## PAGE
────────────────────
Installing DTASelect

The program may be obtained directly from the Yates Laboratory under the Download tab. Review and agree to the license terms, and download a recent version of the DTASelect distribution, e.g. DTASelect2_0_25.tar.gz. Place this distribution in the /home/sorcerer/custom directory on Sorcerer. Extract the software by typing the commands (as the sorcerer user):

cd /home/sorcerer/custom
tar -zxvf DTASelect2_0_25.tar.gz
ln -s DTASelect2_0_25 DTASelect

Also, grab a copy of the most recent manual at http://fields.scripps.edu/DTASelect/DTASelect-Manual.pdf. (This describes V1.9 of DTASelect; the current V2.0 version is generally compatible, but adds some new options, notably for search statistics, that are summarized in the online help.) DTASelect is a Java program and requires a Java environment of at least V1.6. Currently, Sorcerer has an older version of Java pre-installed. See the article on how to update Java on Sorcerer before using DTASelect. Verify your installation of DTASelect by typing:

java -cp /home/sorcerer/custom/DTASelect DTASelect -h | more

You should see a listing of DTASelect’s options, which you may find interesting to review. Scroll through the pages of output by hitting the space key. Note that the CGI options for  external visualization modules do not apply to this installation, because the extra components are not included in the distribution. You may encounter broken hyperlinks in the reports if you try to invoke them.

Configuring DTASelect for MUSE postprocessing

We have a Muse script which makes it easy to run DTASelect automatically on Sorcerer search results. After you install DTASelect as described above, install the Muse script and its associated support scripts, by logging  into Sorcerer as the sorcerer user and typing these commands (or by copying the block and pasting it into a terminal window):

cd ~/custom
wget -r -nd http://proteomics2.com/extras/dtaselect.muse
wget -r -nd http://proteomics2.com/extras/make_decoydb.mu
wget -r -nd http://proteomics2.com/extras/fasta-decoy.mu
chmod ugo+x dtaselect.muse make_decoydb.mu fasta-decoy.mu

How to run DTASelect automatically after a Sorcerer search

In the Sorcerer search setup page, do this:

  1. Select Advanced Options to expose more settings
  2. Select the Muse custom script option
  3. Type dtaselect.muse as the name of the script, followed by the DTASelect command line options you want

Considerations when running the dtaselect.muse script

  • Unless you’ve carefully set up decoy databases as described below, turn the statistics off with the --nostats option. This isn’t in the manual, but it’s necessary to get the program to behave as described in the manual.
────────────────────
## RAW DATA
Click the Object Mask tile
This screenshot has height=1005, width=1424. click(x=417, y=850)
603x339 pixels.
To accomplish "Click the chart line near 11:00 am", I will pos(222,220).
────────────────────
## GIVEN REQUEST
Continue the text on installing and configuring DTASelect from where it stops.

## WRITTEN ANSWER
  • If you are using decoy databases prepared with the Sorcerer make_decoydb script, then specify the option --decoy “##” to be consistent with the Sorcerer decoy sequence tag convention.
  • Also, don’t select --GUI when running a search from the queue. If you do, DTASelect will bring up the GUI at some future point when you may not expect it, and it will sit there until you do something with it. Better to run the GUI again later from the command line when you are ready to interact with the system.
  • DTASelect operates in the ‘original’ subdirectory of the results directory, but the dtaselect.muse script runs in the results directory itself (i.e., /home/sorcerer/output/nnn). For your convenience, and for easy browsing from the Sorcerer search results page, the script puts links to the DTASelect output reports in the results directory.
  • You can click DTASelect.html from the results page and get a user-friendly view in your browser. Just don’t expect all the links to external views to work if you haven’t installed the helper CGIs.
  • The format of the sequest.params file expected by DTASelect is slightly different from the Sorcerer format. dtaselect.muse makes the required changes and backs up the original.

Running dtaselect.muse from the command line

The script can also be invoked manually on an old search you may have, or to repeat an earlier analysis with different conditions. To do this:

  • start the Gnome desktop (type startx from the sorcerer prompt)
  • open a terminal window (right-click on the desktop)
  • Go to the appropriate results directory: cd /home/sorcerer/output/nnn
  • type dtaselect.muse, and add any DTASelect options you may want, including the --GUI option if you like.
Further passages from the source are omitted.